The exponential form of a complex number in polar form is \(|z|e^{i\theta}\). Therefore, converting \(-5 + 5i\) into exponential form gives \(-5 + 5i = 5\sqrt{2} e^{i\frac{3\pi}{4}}\).

Key concepts

Magnitude of Complex Numbers

The magnitude of a complex number, also known as the modulus, tells us how far the number is from the origin in the complex plane.
It is essentially the 'length' of the vector representing the complex number.
For a complex number in the form of \(a + bi\), the magnitude is found using the formula \( |z| = \sqrt{a^2 + b^2} \).
In our exercise, we have \( -5 + 5i \).
To find the magnitude:
\[-5 + 5i = \sqrt{((-5)^2 + (5)^2)} = \sqrt{25 + 25} = \sqrt{50} = 5\sqrt{2} \]
This means the magnitude is 5√2.

Argument of Complex Numbers

The argument of a complex number, often denoted as \( \theta \), indicates the angle the number forms with the positive real axis in the complex plane.
For a complex number \( a + bi \), the argument can be calculated using the inverse tangent function:
\( \theta = \tan^{-1} \left( \frac{b}{a} \right) \)
For \( -5 + 5i \), we need to determine the angle formed with the negative real axis.
Thus, \( \theta = \tan^{-1} \left( \frac{5}{-5} \right) = \tan^{-1}(-1) \).
Because our complex number lies in the second quadrant, we adjust the angle: \( \theta = \pi - \frac{\pi}{4} = \frac{3\pi}{4} \).

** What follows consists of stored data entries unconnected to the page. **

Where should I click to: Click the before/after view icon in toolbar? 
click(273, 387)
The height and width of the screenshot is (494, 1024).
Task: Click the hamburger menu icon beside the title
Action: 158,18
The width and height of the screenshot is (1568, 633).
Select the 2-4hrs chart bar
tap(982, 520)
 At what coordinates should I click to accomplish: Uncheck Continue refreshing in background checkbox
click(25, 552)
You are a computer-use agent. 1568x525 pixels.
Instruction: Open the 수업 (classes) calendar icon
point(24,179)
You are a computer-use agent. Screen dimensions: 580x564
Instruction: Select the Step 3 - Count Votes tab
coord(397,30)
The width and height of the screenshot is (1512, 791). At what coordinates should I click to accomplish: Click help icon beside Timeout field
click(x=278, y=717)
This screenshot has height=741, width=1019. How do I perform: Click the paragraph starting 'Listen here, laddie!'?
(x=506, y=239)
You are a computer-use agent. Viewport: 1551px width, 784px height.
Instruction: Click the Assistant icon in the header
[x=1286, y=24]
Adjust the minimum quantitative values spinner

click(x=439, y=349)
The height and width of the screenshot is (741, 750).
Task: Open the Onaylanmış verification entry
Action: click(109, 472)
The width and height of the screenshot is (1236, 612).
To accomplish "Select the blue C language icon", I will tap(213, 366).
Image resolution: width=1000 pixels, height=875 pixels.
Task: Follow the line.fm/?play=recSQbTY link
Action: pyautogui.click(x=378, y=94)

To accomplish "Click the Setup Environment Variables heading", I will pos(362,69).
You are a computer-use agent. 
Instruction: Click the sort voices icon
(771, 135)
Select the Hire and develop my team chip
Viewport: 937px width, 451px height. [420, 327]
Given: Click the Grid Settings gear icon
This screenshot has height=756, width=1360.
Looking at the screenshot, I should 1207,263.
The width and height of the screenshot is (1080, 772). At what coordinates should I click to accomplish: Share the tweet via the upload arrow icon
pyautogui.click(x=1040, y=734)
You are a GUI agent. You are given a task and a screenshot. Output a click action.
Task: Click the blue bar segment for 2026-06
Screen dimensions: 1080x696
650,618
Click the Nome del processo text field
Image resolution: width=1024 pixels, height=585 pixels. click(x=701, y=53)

Polar Form of Complex Numbers

The polar form of a complex number represents it in terms of its magnitude and argument.
It is written as:
\( |z| \left( \cos \theta + i \sin \theta \right) \).
Previously, we found that the magnitude \ is \( 5\sqrt{2} \) and the argument \ \( \theta \) is \ \( \frac{3\pi}{4} \).
Thus, in polar form, our complex number is:
\[-5 + 5i = 5\sqrt{2} \left( \cos \frac{3\pi}{4} + i \sin \frac{3\pi}{4} \right) \].
This form helps us easily visualize the number's position and rotation in the complex plane.

Exponential Form of Complex Numbers

The exponential form of a complex number relies on Euler's formula, \( e^{i\theta} = \cos \theta + i\sin \theta \), which links complex exponentials to trigonometry.
It offers a more compact way to express the polar form.
For our polar form:
\[-5 + 5i = 5\sqrt{2} \left( \cos \frac{3\pi}{4} + i \sin \frac{3\pi}{4} \right) \]
We convert it by employing Euler's formula:
\[-5 + 5i = 5\sqrt{2} e^{i\frac{3\pi}{4}} \]
This simplifies calculations, especially for multiplication and division of complex numbers.